WHAT THE TASK ASKS - Skipping the images, transcribe each record below as it is.

MATERIAL TO PROCESS: Begin

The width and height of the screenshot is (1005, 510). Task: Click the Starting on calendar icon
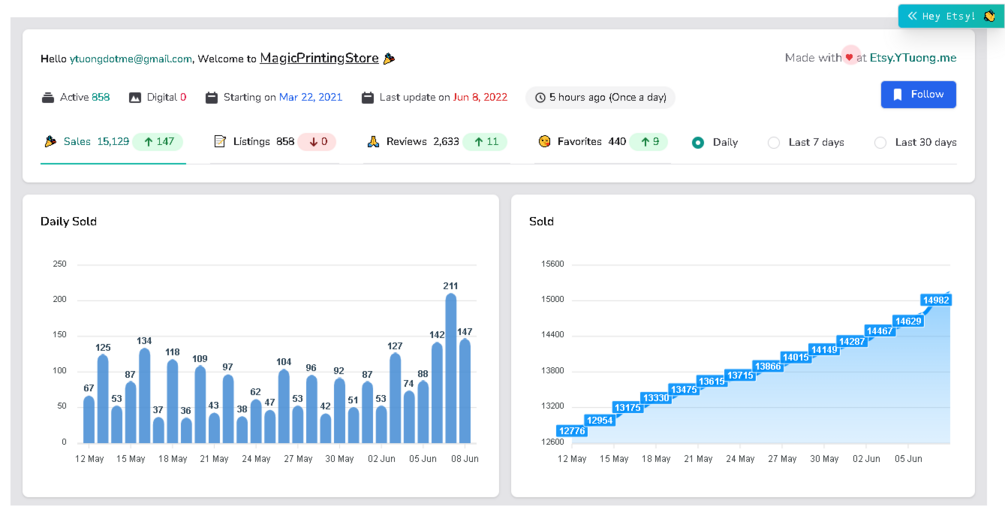pos(211,98)
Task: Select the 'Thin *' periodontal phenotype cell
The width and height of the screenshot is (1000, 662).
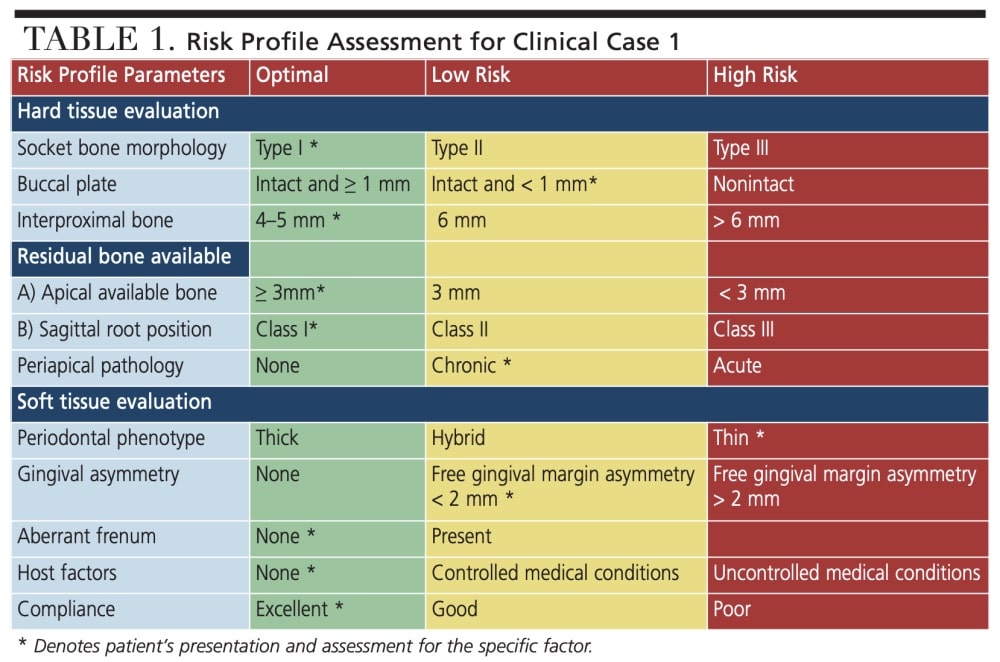Action: (738, 438)
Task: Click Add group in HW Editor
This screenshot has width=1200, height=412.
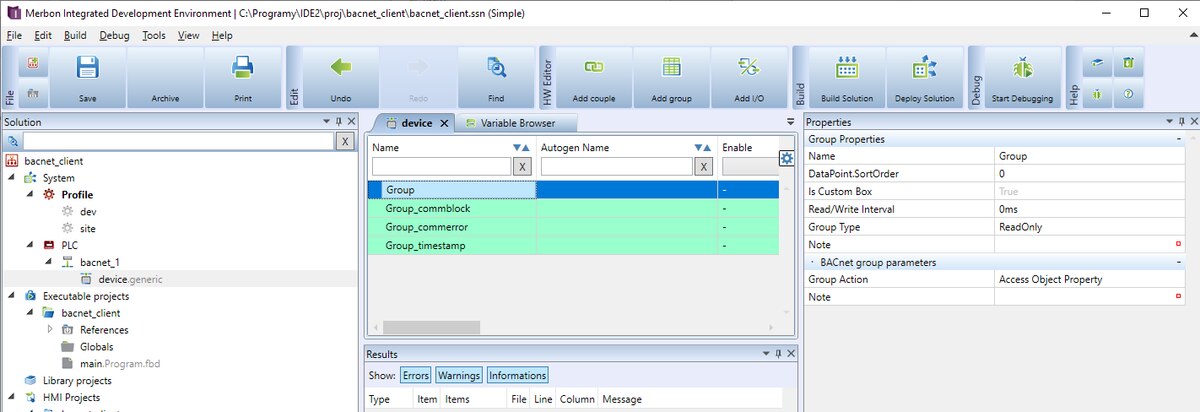Action: [x=671, y=69]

MATERIAL TO PROCESS: End

ANSWER TO THIS EXERCISE -
The width and height of the screenshot is (1005, 510). Task: Click the Starting on calendar icon
pos(211,98)
Task: Select the 'Thin *' periodontal phenotype cell
The width and height of the screenshot is (1000, 662).
Action: (738, 438)
Task: Click Add group in HW Editor
This screenshot has width=1200, height=412.
Action: [x=671, y=69]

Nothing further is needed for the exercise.